BEGIN INPUT DATA

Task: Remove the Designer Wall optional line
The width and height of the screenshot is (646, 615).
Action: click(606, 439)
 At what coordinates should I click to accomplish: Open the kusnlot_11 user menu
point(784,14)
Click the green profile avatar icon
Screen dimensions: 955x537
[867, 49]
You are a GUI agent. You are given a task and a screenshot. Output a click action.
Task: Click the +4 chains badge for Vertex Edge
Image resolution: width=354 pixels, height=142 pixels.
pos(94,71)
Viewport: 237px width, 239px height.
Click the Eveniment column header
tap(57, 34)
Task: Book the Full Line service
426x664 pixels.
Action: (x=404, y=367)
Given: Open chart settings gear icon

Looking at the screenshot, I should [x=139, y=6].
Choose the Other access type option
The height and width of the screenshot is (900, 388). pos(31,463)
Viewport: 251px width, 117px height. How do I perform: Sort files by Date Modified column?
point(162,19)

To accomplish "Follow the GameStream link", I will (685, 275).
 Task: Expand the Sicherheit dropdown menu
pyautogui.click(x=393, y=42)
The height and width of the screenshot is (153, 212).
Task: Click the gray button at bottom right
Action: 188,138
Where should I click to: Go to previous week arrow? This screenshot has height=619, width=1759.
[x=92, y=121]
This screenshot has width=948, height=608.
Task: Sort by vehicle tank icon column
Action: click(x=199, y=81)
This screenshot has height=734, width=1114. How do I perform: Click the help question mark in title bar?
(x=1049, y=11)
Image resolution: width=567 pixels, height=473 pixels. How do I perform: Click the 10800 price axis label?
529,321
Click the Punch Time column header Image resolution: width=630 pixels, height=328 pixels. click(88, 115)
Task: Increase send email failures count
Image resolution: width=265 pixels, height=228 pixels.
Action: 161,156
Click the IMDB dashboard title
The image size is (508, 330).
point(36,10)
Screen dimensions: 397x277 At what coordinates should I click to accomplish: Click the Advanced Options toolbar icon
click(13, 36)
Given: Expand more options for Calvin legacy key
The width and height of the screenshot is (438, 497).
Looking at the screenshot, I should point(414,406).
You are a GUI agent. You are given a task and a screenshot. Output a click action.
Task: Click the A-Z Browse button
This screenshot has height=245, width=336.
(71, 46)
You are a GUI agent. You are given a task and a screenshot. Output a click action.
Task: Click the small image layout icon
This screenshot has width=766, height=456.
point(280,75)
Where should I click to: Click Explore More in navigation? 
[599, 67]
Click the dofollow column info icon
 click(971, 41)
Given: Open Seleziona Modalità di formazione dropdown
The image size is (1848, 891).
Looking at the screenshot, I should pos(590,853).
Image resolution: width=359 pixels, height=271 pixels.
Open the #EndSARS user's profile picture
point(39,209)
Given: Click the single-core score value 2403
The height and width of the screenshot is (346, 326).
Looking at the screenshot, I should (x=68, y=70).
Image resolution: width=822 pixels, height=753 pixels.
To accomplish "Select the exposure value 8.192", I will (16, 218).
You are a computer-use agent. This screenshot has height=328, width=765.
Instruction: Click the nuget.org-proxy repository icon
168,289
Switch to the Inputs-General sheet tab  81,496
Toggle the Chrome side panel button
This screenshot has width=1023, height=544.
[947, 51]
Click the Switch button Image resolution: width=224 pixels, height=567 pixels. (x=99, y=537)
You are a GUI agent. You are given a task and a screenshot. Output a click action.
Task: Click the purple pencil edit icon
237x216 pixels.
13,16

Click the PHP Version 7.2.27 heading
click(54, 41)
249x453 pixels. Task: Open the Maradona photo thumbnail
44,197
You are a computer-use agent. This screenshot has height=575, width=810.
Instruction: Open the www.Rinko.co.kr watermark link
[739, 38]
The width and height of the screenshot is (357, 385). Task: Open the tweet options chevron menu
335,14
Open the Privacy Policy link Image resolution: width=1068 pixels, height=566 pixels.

END INPUT DATA

**TASK TO COMPLETE**
Repeat the records, every one of them, without any deviation.

**REPLY TO THE TASK**
Task: Remove the Designer Wall optional line
The width and height of the screenshot is (646, 615).
Action: click(606, 439)
 At what coordinates should I click to accomplish: Open the kusnlot_11 user menu
point(784,14)
Click the green profile avatar icon
Screen dimensions: 955x537
[867, 49]
You are a GUI agent. You are given a task and a screenshot. Output a click action.
Task: Click the +4 chains badge for Vertex Edge
Image resolution: width=354 pixels, height=142 pixels.
pos(94,71)
Viewport: 237px width, 239px height.
Click the Eveniment column header
tap(57, 34)
Task: Book the Full Line service
426x664 pixels.
Action: (x=404, y=367)
Given: Open chart settings gear icon

Looking at the screenshot, I should [x=139, y=6].
Choose the Other access type option
The height and width of the screenshot is (900, 388). pos(31,463)
Viewport: 251px width, 117px height. How do I perform: Sort files by Date Modified column?
point(162,19)

To accomplish "Follow the GameStream link", I will (685, 275).
 Task: Expand the Sicherheit dropdown menu
pyautogui.click(x=393, y=42)
The height and width of the screenshot is (153, 212).
Task: Click the gray button at bottom right
Action: 188,138
Where should I click to: Go to previous week arrow? This screenshot has height=619, width=1759.
[x=92, y=121]
This screenshot has width=948, height=608.
Task: Sort by vehicle tank icon column
Action: click(x=199, y=81)
This screenshot has height=734, width=1114. How do I perform: Click the help question mark in title bar?
(x=1049, y=11)
Image resolution: width=567 pixels, height=473 pixels. How do I perform: Click the 10800 price axis label?
529,321
Click the Punch Time column header Image resolution: width=630 pixels, height=328 pixels. click(88, 115)
Task: Increase send email failures count
Image resolution: width=265 pixels, height=228 pixels.
Action: 161,156
Click the IMDB dashboard title
The image size is (508, 330).
point(36,10)
Screen dimensions: 397x277 At what coordinates should I click to accomplish: Click the Advanced Options toolbar icon
click(13, 36)
Given: Expand more options for Calvin legacy key
The width and height of the screenshot is (438, 497).
Looking at the screenshot, I should point(414,406).
You are a GUI agent. You are given a task and a screenshot. Output a click action.
Task: Click the A-Z Browse button
This screenshot has height=245, width=336.
(71, 46)
You are a GUI agent. You are given a task and a screenshot. Output a click action.
Task: Click the small image layout icon
This screenshot has width=766, height=456.
point(280,75)
Where should I click to: Click Explore More in navigation? 
[599, 67]
Click the dofollow column info icon
 click(971, 41)
Given: Open Seleziona Modalità di formazione dropdown
The image size is (1848, 891).
Looking at the screenshot, I should pos(590,853).
Image resolution: width=359 pixels, height=271 pixels.
Open the #EndSARS user's profile picture
point(39,209)
Given: Click the single-core score value 2403
The height and width of the screenshot is (346, 326).
Looking at the screenshot, I should (x=68, y=70).
Image resolution: width=822 pixels, height=753 pixels.
To accomplish "Select the exposure value 8.192", I will (16, 218).
You are a computer-use agent. This screenshot has height=328, width=765.
Instruction: Click the nuget.org-proxy repository icon
168,289
Switch to the Inputs-General sheet tab  81,496
Toggle the Chrome side panel button
This screenshot has width=1023, height=544.
[947, 51]
Click the Switch button Image resolution: width=224 pixels, height=567 pixels. (x=99, y=537)
You are a GUI agent. You are given a task and a screenshot. Output a click action.
Task: Click the purple pencil edit icon
237x216 pixels.
13,16

Click the PHP Version 7.2.27 heading
click(54, 41)
249x453 pixels. Task: Open the Maradona photo thumbnail
44,197
You are a computer-use agent. This screenshot has height=575, width=810.
Instruction: Open the www.Rinko.co.kr watermark link
[739, 38]
The width and height of the screenshot is (357, 385). Task: Open the tweet options chevron menu
335,14
Open the Privacy Policy link Image resolution: width=1068 pixels, height=566 pixels.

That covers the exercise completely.